• **Available data**
● ● ●

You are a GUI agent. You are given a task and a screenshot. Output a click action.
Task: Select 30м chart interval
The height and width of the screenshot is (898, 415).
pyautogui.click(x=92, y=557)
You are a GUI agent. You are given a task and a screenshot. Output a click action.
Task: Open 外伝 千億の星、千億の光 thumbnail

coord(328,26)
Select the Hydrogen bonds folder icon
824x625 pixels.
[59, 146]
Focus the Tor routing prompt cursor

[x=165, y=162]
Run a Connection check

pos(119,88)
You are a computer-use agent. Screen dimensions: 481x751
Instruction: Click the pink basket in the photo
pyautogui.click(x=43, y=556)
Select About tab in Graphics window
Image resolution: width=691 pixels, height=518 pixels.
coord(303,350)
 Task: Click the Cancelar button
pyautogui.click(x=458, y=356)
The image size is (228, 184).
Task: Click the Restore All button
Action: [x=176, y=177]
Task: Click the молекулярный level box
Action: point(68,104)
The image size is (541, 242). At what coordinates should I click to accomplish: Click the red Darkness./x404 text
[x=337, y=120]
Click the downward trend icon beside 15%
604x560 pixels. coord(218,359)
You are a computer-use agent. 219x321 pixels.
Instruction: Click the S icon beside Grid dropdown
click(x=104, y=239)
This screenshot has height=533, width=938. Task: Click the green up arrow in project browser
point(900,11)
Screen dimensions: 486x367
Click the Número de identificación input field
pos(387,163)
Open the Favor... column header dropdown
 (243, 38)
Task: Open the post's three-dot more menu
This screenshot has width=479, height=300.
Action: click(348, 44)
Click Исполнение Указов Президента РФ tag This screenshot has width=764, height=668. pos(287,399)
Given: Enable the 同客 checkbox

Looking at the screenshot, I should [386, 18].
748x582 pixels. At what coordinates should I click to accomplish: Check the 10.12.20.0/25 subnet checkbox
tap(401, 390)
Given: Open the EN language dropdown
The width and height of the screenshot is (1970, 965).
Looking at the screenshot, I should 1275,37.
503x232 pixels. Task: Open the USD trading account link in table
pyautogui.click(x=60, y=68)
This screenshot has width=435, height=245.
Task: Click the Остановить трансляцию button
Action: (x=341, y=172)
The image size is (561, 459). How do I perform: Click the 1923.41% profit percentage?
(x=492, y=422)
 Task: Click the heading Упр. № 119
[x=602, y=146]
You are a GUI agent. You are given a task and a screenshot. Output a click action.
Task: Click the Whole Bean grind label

● ● ●

• **Work request**
Line by line, write out the whole listing exactly.

• **Expected output**
You are a GUI agent. You are given a task and a screenshot. Output a click action.
Task: Select 30м chart interval
The height and width of the screenshot is (898, 415).
pyautogui.click(x=92, y=557)
You are a GUI agent. You are given a task and a screenshot. Output a click action.
Task: Open 外伝 千億の星、千億の光 thumbnail

coord(328,26)
Select the Hydrogen bonds folder icon
824x625 pixels.
[59, 146]
Focus the Tor routing prompt cursor

[x=165, y=162]
Run a Connection check

pos(119,88)
You are a computer-use agent. Screen dimensions: 481x751
Instruction: Click the pink basket in the photo
pyautogui.click(x=43, y=556)
Select About tab in Graphics window
Image resolution: width=691 pixels, height=518 pixels.
coord(303,350)
 Task: Click the Cancelar button
pyautogui.click(x=458, y=356)
The image size is (228, 184).
Task: Click the Restore All button
Action: [x=176, y=177]
Task: Click the молекулярный level box
Action: point(68,104)
The image size is (541, 242). At what coordinates should I click to accomplish: Click the red Darkness./x404 text
[x=337, y=120]
Click the downward trend icon beside 15%
604x560 pixels. coord(218,359)
You are a computer-use agent. 219x321 pixels.
Instruction: Click the S icon beside Grid dropdown
click(x=104, y=239)
This screenshot has height=533, width=938. Task: Click the green up arrow in project browser
point(900,11)
Screen dimensions: 486x367
Click the Número de identificación input field
pos(387,163)
Open the Favor... column header dropdown
 (243, 38)
Task: Open the post's three-dot more menu
This screenshot has width=479, height=300.
Action: click(348, 44)
Click Исполнение Указов Президента РФ tag This screenshot has width=764, height=668. pos(287,399)
Given: Enable the 同客 checkbox

Looking at the screenshot, I should [386, 18].
748x582 pixels. At what coordinates should I click to accomplish: Check the 10.12.20.0/25 subnet checkbox
tap(401, 390)
Given: Open the EN language dropdown
The width and height of the screenshot is (1970, 965).
Looking at the screenshot, I should 1275,37.
503x232 pixels. Task: Open the USD trading account link in table
pyautogui.click(x=60, y=68)
This screenshot has width=435, height=245.
Task: Click the Остановить трансляцию button
Action: (x=341, y=172)
The image size is (561, 459). How do I perform: Click the 1923.41% profit percentage?
(x=492, y=422)
 Task: Click the heading Упр. № 119
[x=602, y=146]
You are a GUI agent. You are given a task and a screenshot. Output a click action.
Task: Click the Whole Bean grind label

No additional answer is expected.